The politically popular surge of manpower and funds comes as the number of illegal immigrants crossing into the U.S. is declining. According to the Pew Hispanic Center, about 300,000 illegal immigrants crossed the border annually between 2007 and 2009, down from about 850,000 annually from 2000 to 2005.

The National Guard extension drew some criticism from advocates for immigrants. The Obama administration was caving in to “shrill voices who have repeatedly called for more and more enforcement resources at the border, regardless of cost or need,” said Ali Noorani of the National Immigration Forum, a pro-immigrant advocacy organization.

The Homeland Security Department is spending part of its cash infusion on new mobile camera towers, fencing and increasing the number of surveillance drone flights along the border.

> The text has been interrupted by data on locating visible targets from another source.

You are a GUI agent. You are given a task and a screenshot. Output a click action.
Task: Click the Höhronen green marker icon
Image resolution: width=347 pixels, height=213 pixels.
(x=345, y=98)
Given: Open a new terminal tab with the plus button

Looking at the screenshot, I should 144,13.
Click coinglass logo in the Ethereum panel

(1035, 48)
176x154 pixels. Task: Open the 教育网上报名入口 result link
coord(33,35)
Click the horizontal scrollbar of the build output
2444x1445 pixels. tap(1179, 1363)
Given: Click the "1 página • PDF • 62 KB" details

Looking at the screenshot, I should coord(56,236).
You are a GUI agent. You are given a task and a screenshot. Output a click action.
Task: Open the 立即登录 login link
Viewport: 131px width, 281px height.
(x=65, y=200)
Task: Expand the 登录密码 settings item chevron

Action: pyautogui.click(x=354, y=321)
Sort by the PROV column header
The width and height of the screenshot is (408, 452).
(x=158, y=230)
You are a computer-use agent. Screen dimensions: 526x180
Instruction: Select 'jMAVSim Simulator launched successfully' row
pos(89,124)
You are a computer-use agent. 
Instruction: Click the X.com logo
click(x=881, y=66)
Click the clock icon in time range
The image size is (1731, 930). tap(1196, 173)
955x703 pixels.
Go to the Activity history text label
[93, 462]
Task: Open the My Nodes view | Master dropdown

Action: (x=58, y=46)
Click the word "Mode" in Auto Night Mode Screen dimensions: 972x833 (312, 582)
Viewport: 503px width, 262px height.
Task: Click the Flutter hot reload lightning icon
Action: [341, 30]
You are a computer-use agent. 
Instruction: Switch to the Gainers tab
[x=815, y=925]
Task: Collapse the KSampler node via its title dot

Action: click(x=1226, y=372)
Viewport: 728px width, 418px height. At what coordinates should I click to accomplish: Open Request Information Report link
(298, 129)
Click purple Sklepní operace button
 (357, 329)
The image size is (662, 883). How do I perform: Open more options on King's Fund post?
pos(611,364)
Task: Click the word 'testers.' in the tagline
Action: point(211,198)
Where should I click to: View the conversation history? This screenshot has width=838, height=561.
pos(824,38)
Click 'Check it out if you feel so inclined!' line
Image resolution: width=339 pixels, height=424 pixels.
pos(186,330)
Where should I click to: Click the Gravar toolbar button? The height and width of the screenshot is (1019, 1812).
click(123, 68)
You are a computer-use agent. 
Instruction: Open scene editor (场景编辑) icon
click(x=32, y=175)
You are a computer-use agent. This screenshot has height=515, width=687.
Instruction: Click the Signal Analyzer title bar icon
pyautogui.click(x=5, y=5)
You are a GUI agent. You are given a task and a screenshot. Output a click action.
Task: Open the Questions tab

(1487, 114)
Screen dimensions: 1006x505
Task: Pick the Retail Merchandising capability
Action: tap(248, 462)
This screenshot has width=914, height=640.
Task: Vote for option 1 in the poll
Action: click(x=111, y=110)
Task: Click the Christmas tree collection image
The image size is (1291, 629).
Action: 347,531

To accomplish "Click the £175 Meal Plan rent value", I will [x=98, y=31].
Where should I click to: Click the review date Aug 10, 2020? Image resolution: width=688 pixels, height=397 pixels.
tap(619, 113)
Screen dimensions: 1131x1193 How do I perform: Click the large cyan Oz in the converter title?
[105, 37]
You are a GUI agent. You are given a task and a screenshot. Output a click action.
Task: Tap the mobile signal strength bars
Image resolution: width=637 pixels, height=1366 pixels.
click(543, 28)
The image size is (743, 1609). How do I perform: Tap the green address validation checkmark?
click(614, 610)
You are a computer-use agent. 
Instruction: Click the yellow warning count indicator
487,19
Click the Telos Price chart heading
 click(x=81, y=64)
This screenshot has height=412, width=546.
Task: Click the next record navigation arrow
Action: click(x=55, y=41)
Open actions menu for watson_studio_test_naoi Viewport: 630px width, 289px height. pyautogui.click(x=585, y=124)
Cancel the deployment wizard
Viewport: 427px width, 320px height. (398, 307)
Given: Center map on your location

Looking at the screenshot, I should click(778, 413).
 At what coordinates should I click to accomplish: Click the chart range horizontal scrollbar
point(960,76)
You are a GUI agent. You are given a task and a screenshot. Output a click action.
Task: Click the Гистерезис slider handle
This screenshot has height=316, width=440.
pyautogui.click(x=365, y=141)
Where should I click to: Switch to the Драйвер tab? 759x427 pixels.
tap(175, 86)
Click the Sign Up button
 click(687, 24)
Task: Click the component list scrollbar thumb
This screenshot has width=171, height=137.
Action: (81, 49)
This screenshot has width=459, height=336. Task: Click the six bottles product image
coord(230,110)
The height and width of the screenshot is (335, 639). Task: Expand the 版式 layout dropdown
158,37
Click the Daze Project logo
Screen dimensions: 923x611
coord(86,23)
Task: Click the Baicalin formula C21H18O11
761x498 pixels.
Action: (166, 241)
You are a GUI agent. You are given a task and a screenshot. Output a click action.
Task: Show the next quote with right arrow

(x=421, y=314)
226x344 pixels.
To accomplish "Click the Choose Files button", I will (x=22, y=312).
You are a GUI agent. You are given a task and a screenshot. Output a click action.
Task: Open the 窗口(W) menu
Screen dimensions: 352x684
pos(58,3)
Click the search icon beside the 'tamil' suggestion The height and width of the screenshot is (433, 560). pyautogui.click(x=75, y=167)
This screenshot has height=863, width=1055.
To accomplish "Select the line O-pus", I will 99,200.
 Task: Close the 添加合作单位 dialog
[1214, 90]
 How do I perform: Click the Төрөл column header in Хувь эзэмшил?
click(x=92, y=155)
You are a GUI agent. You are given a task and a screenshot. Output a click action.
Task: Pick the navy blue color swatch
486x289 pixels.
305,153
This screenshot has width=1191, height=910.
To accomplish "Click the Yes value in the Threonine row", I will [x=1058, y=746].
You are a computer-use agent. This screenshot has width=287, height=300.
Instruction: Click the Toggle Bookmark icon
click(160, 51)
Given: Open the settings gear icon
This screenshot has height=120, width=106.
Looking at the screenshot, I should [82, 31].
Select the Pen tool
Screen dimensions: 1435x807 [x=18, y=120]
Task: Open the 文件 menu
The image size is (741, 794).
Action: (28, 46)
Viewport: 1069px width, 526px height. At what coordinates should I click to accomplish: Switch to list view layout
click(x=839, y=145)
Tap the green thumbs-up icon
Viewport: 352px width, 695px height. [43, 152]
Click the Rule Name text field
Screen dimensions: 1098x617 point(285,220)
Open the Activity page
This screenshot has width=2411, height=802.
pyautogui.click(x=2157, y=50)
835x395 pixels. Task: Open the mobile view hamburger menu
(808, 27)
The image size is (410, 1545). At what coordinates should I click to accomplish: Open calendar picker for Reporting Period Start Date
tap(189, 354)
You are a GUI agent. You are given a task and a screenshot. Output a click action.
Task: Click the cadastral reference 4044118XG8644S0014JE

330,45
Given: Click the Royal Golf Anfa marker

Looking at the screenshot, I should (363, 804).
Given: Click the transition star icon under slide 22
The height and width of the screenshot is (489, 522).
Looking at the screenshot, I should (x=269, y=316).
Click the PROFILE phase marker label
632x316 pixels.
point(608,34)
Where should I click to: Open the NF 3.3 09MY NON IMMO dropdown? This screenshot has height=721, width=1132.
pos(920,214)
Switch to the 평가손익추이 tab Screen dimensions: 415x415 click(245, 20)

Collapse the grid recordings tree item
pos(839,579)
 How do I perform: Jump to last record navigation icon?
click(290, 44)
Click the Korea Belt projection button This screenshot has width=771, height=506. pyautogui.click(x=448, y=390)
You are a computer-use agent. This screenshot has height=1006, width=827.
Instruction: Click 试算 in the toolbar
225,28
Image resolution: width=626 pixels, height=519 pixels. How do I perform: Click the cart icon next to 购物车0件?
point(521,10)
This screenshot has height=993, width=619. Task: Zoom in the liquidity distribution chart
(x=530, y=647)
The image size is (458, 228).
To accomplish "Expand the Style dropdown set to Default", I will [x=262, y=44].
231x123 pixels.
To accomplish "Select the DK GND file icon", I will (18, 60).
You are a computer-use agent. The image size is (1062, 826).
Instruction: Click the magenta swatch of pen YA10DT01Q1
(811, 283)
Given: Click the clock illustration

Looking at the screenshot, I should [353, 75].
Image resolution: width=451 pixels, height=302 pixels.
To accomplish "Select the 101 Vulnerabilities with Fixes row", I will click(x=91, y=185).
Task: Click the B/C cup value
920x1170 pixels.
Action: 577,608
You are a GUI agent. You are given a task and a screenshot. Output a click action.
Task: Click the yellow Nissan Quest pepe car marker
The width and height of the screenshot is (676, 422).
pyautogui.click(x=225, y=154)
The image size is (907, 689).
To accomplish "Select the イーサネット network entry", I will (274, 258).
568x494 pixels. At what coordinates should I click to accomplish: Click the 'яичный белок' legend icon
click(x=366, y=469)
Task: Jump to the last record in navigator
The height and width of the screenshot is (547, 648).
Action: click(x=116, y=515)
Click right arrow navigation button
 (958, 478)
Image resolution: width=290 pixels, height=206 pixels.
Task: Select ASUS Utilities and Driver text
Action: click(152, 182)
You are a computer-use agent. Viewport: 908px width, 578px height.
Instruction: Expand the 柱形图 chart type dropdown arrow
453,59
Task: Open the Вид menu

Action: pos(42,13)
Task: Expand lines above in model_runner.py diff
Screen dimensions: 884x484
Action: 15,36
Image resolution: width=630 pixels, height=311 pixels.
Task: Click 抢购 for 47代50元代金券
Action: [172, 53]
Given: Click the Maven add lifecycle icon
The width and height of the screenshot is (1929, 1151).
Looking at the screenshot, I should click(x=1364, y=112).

Three Border Patrol drones fly out of Sierra Vista, Ariz., and one is based in Corpus Christi, Texas. Part of the $600-million supplemental funds will pay for the purchase of two additional Predator B drones, said a department official who spoke on the condition of anonymity because he was not authorized to speak publically about the surveillance program.

Advertisement

The extension of the National Guard units will act as a “critical bridge” while the Homeland Security Department continues to spend the funds, Chandler said.

Since being deployed last summer, National Guard troops have assisted with the seizure of more than 14,000 pounds of drugs and spotted illegal crossings that lead to more than 7,000 arrests by Border Patrol agents.

Since 2004, the Border Patrol has doubled in size to more than 20,700 agents.